By J.A. CAMPBELL
Genre: FICTION, URBAN FANTASY/HORROR/DARK FANTASY
Length: 56 pages
Release Date: DECEMBER 19, 2011
Author Website: http://writerjacampbell.wordpress.com/
Facebook: https://www.facebook.com/PhoenixfirewolfAuthor J.A. Campbell is back today with another guest post. Although best known for her YA stories, long before those YA stories were published, Julie would write and post stories about Doc, the Vampire Hunting Dog on her website. Recently, some of those stories were compiled into a book and released in print. Today, Julie is talking about writing from a dog's point of view. Welcome Julie, and thanks for stopping by.
A Dog’s View.
Bea, thank you so much for having me here today.
My novella and other short stories about Doc, Vampire-Hunting Dog, are all written from his point of view (POV). Never having been a dog myself, that I know of anyway, this presents an interesting challenge. Of course, I’ve never been a vampire, or an alien, or a Traveler, or many other things I’ve written stories about but they were all, in essence, human consciousness’ with slightly different takes on the world. I didn’t want Doc to seem like a human in a dog’s body, I wanted him to feel like a super intelligent dog, or in other words, a Border Collie. I won’t go into his inspiration much here because I’ve talked about it on other blogs for this tour, but I do want to talk about how I came up with his voice.
Kira, my dog, is a Border Collie, and as I’ve mentioned in previous blogs, is directly responsible for Doc’s personality and mannerisms, along with research I’ve done and books I’ve read on dog psychology. When I set out to write a world from a dog’s POV I didn’t want it to sound cutsy as some people write dogs, or too simple because that wouldn’t be interesting, or very Border Collie-like. I had to find the right balance between the intelligence and keen observation of a dog and the limits a dog’s perspective would put on things like higher concepts of emotion (beyond happy, sad, etc) and states of being.

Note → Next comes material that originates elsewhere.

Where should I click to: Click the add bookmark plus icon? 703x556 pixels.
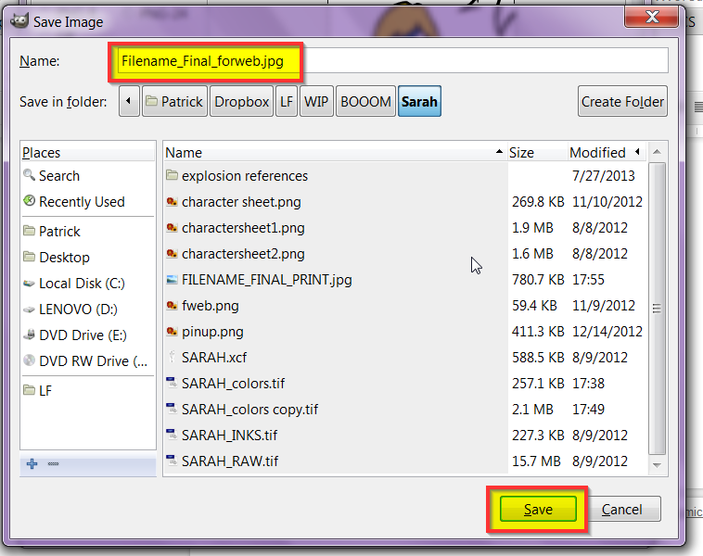click(x=32, y=463)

For example in this scene from Doc’s 2011 Halloween story:
Finally we were clear of that group. My ears rang from the noise of the guns. At one point I thought I heard shattering glass, then Kevin had a sharp stick in his hands. The rotting humans came again. One got to close to Kevin and I jumped on its back, pushing it away. I didn’t bite it. Every instinct told me not to get anything in my mouth. Kevin hit it with the stick once I was clear and then we ran again.
Finally we stopped in front of the doors that opened and took people up or down. They felt strange when you rode in them, like the floor was moving. The vampire forced the metal doors open and glanced down into a dark hole. I’d never seen that before and I sniffed. The air was stale but didn’t reek of rotting humans like the rest of the hotel did.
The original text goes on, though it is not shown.